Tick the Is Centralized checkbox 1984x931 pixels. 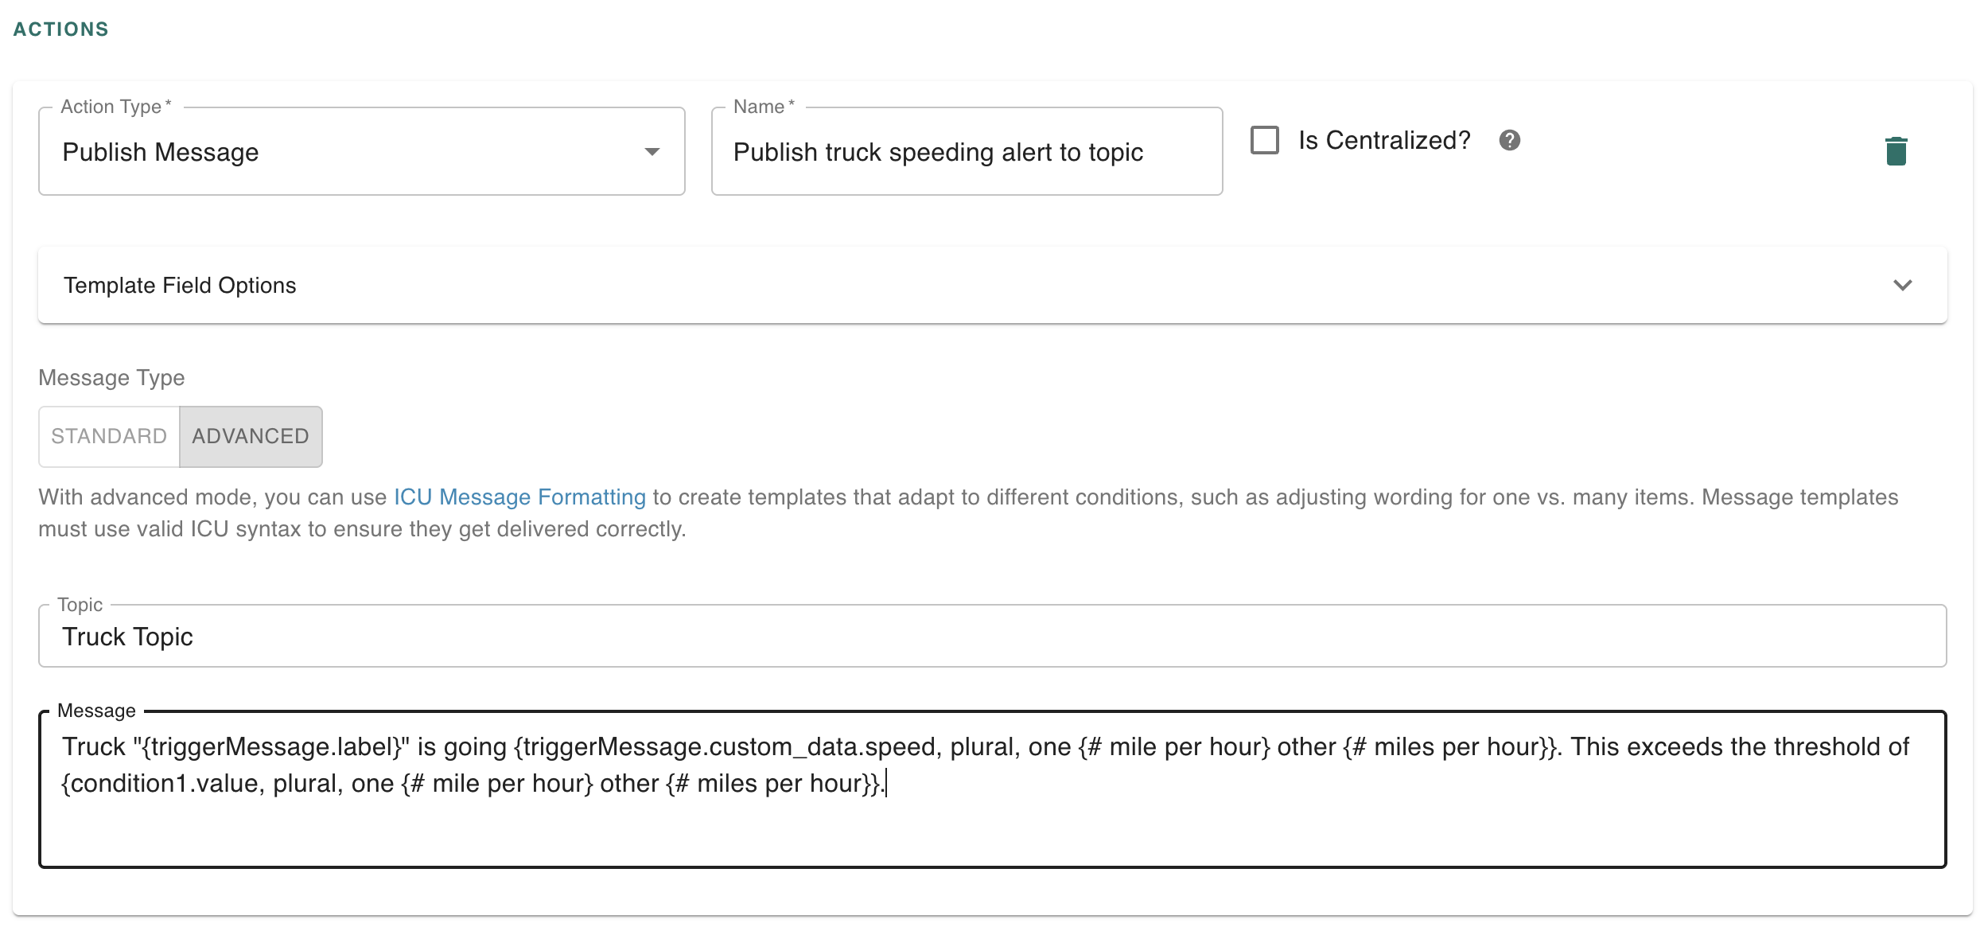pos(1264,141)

==

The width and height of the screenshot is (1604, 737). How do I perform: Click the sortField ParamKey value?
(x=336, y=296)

--

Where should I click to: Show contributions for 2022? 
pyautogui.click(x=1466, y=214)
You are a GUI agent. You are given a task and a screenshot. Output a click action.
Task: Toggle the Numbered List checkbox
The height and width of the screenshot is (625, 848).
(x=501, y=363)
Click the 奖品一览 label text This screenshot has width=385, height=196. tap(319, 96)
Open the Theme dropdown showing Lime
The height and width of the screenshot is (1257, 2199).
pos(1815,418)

GOAL: Print the lines exactly as they appear, beginning at the line that contains "Click the 奖品一览" and stopping after the line that contains "pos(1815,418)".

RESULT:
Click the 奖品一览 label text This screenshot has width=385, height=196. tap(319, 96)
Open the Theme dropdown showing Lime
The height and width of the screenshot is (1257, 2199).
pos(1815,418)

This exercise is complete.